Oaths of Allegiance, etc., and Relief of Jews Act 1858
- Parliament of the United Kingdom
- Long title: An Act to substitute One Oath for the Oaths of Allegiance, Supremacy, and Abjuration; and for the Relief of Her Majesty's Subjects professing the Jewish Religion
- Citation: 21 & 22 Vict. c. 48
- Introduced by: Lord John Russell (Lords)
- Territorial extent: United Kingdom

Dates
- Royal assent: 23 July 1858
- Commencement: 23 July 1858
- Repealed: 13 July 1871

Other legislation
- Amended by: Affirmations by Quakers, etc. Act 1859; Parliamentary Oaths Act 1866;
- Repealed by: Promissory Oaths Act 1871
- Relates to: Sacramental Test Act 1828; Roman Catholic Relief Act 1829; Municipal Offices Act 1845; Jews Relief Act 1858;

Status: Repealed

History of passage through Parliament

Text of statute as originally enacted

= Oaths of Allegiance, etc., and Relief of Jews Act 1858 =

Act of the Parliament of the United Kingdom

The Oaths of Allegiance, etc., and Relief of Jews Act 1858 (21 & 22 Vict. c. 48) (informally called the Oaths Bill; long title "An Act to substitute One Oath for the Oaths of Allegiance, Supremacy, and Abjuration; and for the Relief of Her Majesty's Subjects professing the Jewish Religion") was an act of the Parliament of the United Kingdom which replaced three separate oaths of office with a single oath of allegiance to the British monarch. Besides an oath of allegiance, those holding public office had previously been required to take the Oath of Supremacy (recognising the monarch as Supreme Governor of the Church of England) and the Oath of Abjuration (opposing Jacobitism).

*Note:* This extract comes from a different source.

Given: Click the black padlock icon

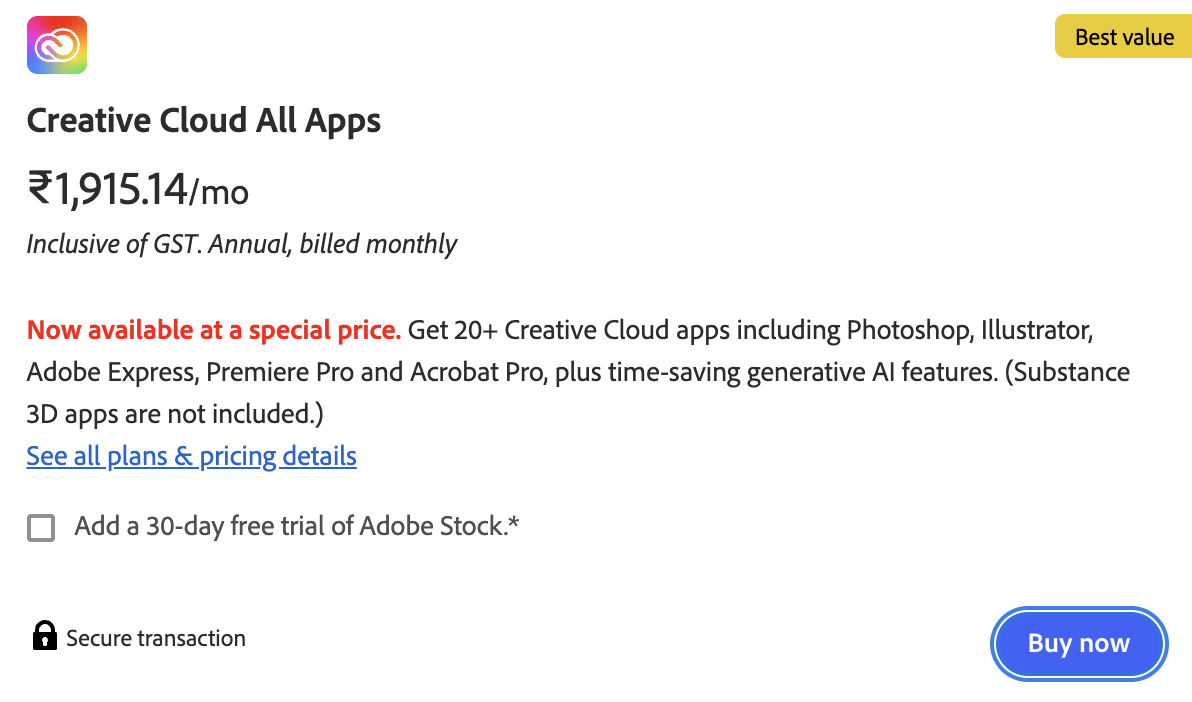Looking at the screenshot, I should coord(44,637).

The 1858 act had special provisions for British Jews and Quakers but did not apply to Roman Catholics MPs, for whom the Roman Catholic Relief Act 1829 still applied. The act was passed at the same time as the Jews Relief Act 1858 (21 & 22 Vict. c. 49), which removed other civic disabilities.

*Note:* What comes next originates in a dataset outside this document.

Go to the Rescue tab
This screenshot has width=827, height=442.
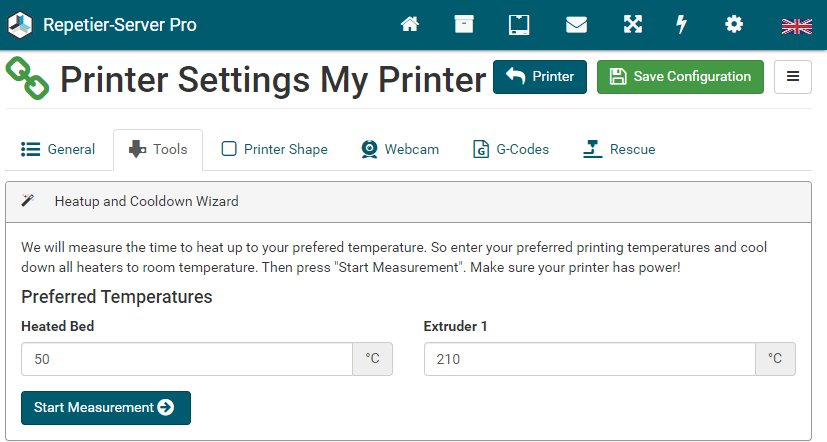tap(620, 150)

== Subsequent developments ==
The Affirmations by Quakers, etc. Act 1859 (22 Vict. c. 10) replaced the wording of the Quaker affirmation. The Parliamentary Oaths Act 1866 (29 & 30 Vict. c. 19) changed the oath for legislators taking seats in the Commons or Lords.

The whole act was repealed by section 1 of, and part I of schedule one to, the Promissory Oaths Act 1871 (34 & 35 Vict. c. 48), which came into force on 13 July 1871.

== Bibliography ==
- Primary
- 21 & 22 Vict. c.48 and c.49
- 22 Vict. c.10
- Parliamentary Oaths Act 1866
- Promissory Oaths Act 1871, Schedule 1 Part 1
- Secondary
- Everett, Michael (2016). "The Parliamentary Oath"
- Finestein, Israel (1959). "Anglo-Jewish Opinion During the Struggle for Emancipation (1828—1858)"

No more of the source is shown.